First sent from his native USA to Russia by his employers at the Russian-American Telegraph Company to survey a route for a proposed overland telegraph line through Siberia and across the Bering Strait, George Kennan (February 16, 1845 – May 10, 1924) returned to Siberia in 1885. In the intervening years, Emperor Alexander II had been murdered in 1881. His son and heir, Alexander III, cracked down on dissidents, approved a wave of anti-Jewish legislation and pogroms, and oversaw the exile of thousands of prisoners to remote penal colonises in Siberia. Kennan, who was travelling with the State’s approval on account of his previous support for the march of Russian civilization, saw the unfolding horror and was changed.
Although Siberia had been used as a place of exile by the Russian government since the end of the sixteenth century, during the Napoleonic Wars and after the number of prisoners had increased exponentially. Prisoners of war, political prisoners, and religious schismatics and their families, were joined by thieves and murderers. After time spent in prison, most of these people, often accompanied by their families, were then left to their own devices to feed themselves, in a economy where they could rarely find full occupation.

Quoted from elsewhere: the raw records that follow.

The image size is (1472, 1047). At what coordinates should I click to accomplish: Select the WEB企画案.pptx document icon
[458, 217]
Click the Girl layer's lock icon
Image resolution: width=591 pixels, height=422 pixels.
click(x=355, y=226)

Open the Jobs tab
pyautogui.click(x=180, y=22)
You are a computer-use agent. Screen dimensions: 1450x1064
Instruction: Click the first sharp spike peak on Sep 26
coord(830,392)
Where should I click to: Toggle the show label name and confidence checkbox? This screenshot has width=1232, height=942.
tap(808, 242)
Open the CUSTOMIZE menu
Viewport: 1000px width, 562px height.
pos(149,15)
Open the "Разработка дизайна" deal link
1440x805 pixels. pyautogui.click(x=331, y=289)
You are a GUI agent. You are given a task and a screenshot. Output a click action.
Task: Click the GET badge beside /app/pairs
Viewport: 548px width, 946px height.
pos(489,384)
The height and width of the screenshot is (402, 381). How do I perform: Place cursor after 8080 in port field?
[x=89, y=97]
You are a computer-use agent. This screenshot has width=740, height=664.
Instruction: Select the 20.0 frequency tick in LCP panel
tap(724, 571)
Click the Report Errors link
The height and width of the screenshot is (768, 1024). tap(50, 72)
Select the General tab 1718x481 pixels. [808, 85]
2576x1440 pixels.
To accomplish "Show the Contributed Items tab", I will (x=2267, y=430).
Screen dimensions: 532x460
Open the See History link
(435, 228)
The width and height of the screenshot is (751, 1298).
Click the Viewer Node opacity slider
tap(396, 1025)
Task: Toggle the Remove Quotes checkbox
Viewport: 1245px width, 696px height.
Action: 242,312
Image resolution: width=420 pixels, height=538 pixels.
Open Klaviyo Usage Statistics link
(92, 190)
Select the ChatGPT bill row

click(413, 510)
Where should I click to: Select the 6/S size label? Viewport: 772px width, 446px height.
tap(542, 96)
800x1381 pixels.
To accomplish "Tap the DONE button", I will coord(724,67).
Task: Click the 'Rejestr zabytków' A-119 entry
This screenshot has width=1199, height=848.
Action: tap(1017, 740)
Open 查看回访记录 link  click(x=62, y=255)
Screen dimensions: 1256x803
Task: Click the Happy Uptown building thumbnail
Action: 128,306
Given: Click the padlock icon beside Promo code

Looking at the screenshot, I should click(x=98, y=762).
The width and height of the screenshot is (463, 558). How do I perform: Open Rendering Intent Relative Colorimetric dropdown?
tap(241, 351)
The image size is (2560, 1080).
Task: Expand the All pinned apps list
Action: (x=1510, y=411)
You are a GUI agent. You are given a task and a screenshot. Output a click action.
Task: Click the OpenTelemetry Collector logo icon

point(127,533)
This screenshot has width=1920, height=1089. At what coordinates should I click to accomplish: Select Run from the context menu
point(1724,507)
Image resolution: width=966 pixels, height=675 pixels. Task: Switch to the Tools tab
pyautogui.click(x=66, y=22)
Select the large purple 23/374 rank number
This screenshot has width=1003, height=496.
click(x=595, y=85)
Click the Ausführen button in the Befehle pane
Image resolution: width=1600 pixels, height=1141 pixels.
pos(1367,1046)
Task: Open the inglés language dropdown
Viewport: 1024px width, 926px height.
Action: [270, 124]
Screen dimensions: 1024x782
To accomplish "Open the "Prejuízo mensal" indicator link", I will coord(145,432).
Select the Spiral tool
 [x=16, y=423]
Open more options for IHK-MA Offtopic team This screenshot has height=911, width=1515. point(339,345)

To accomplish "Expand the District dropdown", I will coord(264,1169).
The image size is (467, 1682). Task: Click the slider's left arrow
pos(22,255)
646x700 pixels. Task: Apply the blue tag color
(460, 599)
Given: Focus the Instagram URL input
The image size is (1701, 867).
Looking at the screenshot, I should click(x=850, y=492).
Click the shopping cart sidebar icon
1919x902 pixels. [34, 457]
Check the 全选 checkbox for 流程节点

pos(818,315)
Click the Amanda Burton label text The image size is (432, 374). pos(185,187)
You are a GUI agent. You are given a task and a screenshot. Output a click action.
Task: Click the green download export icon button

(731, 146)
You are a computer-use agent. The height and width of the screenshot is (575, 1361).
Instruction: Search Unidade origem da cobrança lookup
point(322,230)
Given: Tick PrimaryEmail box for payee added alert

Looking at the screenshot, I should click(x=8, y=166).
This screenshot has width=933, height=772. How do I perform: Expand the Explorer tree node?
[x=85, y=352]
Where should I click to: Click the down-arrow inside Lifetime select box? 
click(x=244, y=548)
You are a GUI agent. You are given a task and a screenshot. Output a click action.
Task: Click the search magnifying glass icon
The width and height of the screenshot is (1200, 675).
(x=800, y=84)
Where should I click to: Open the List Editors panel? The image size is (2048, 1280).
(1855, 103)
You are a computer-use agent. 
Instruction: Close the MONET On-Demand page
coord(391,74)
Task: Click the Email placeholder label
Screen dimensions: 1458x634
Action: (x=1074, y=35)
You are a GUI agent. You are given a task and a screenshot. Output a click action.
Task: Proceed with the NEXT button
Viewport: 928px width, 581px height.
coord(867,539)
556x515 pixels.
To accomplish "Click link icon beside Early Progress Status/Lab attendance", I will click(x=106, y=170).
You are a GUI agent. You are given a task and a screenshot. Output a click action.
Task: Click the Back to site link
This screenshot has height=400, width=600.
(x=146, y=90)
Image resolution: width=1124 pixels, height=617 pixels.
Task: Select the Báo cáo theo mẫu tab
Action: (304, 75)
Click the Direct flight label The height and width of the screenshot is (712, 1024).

On his return to the United States in August 1886, Kennan became an vociferous critic of the Russian regime. His reports on conditions in Siberia were published serially by Century Magazine, and in 1891, he published a two-volume book Siberia and The Exile System. He helped found Free Russia, the first English-language journal to oppose Tsarist Russia. In 1901, the Russian government banned him from Russia.